BANKING ON REPUTATION
In our ongoing industry series, Brittany Golob takes a look at the reputational issues of financial services
Recession. Occupy. Crash. Scandal. Protests. International chaos. Bail-outs. Reputation.
The financial services sector has had a busy few years. From the crash of 2008 to the slow crawl back to normal, banks have been lambasted, extolled, bemoaned, distrusted and trusted again. Reputation has become the legacy of the modern financial crisis. Improving how the public perceives its banks and its banking industry has become a compulsory step on the road to better practice.
The Wall Street catastrophe four years ago set off a chain reaction to which no bank has been immune. The financial services sector has been left to rebuild, not only its economic standpoint but its reputation.
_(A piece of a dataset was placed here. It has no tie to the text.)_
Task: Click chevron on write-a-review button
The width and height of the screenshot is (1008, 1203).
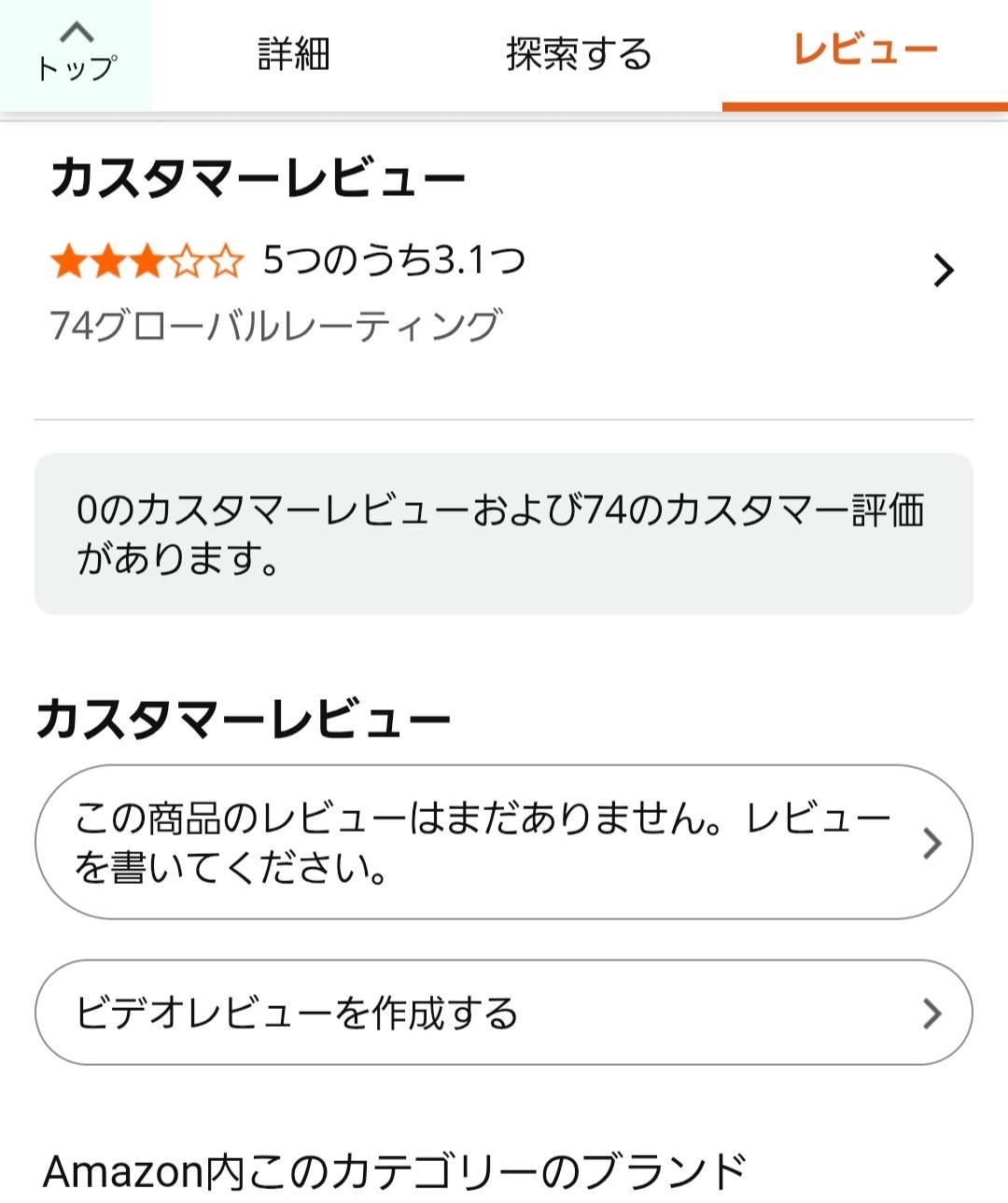Action: click(x=931, y=843)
Almost 75% of the British public has put more trust into financial services led by retailers Marks & Spencer and John Lewis over the standbys of the British banking world.
On the long road back to trust, potholes have included the 350-day long Occupy London campaign, the collapse of traditional relationships between banks and authorizing bodies, and changing approaches to regulation; not to mention the impact on the daily lives of those individuals and businesses affected by the scandal.
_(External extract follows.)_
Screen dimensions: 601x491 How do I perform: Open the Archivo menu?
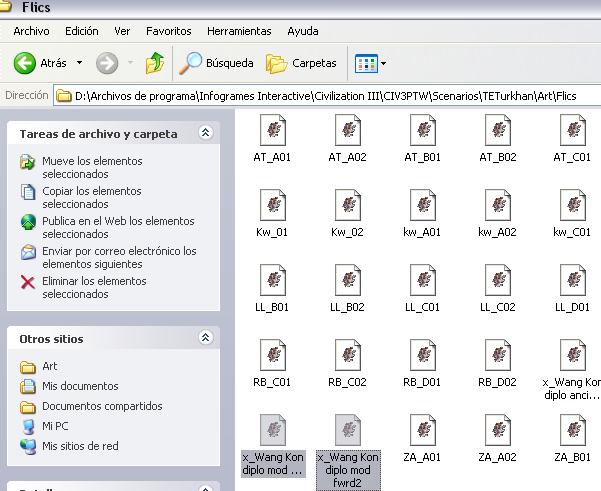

But how did reputation function in this sector before? Banks used to be a place for men (and a few women) wearing suits to guard the finances of men selling suits and the men making suits. Reputation in the Mad Men days was of tantamount importance. “Protecting your bank’s reputation was like protecting a woman’s honour,” a senior banker who worked at JP Morgan in the 1960s told the BBC.
Reputation meant understanding the ethics that guarded the movement of millions of dollars or pounds or yen across continents and across oceans. It meant having a sense of who banks were acting on behalf of. It meant understanding clients, consumers and the men making the suits.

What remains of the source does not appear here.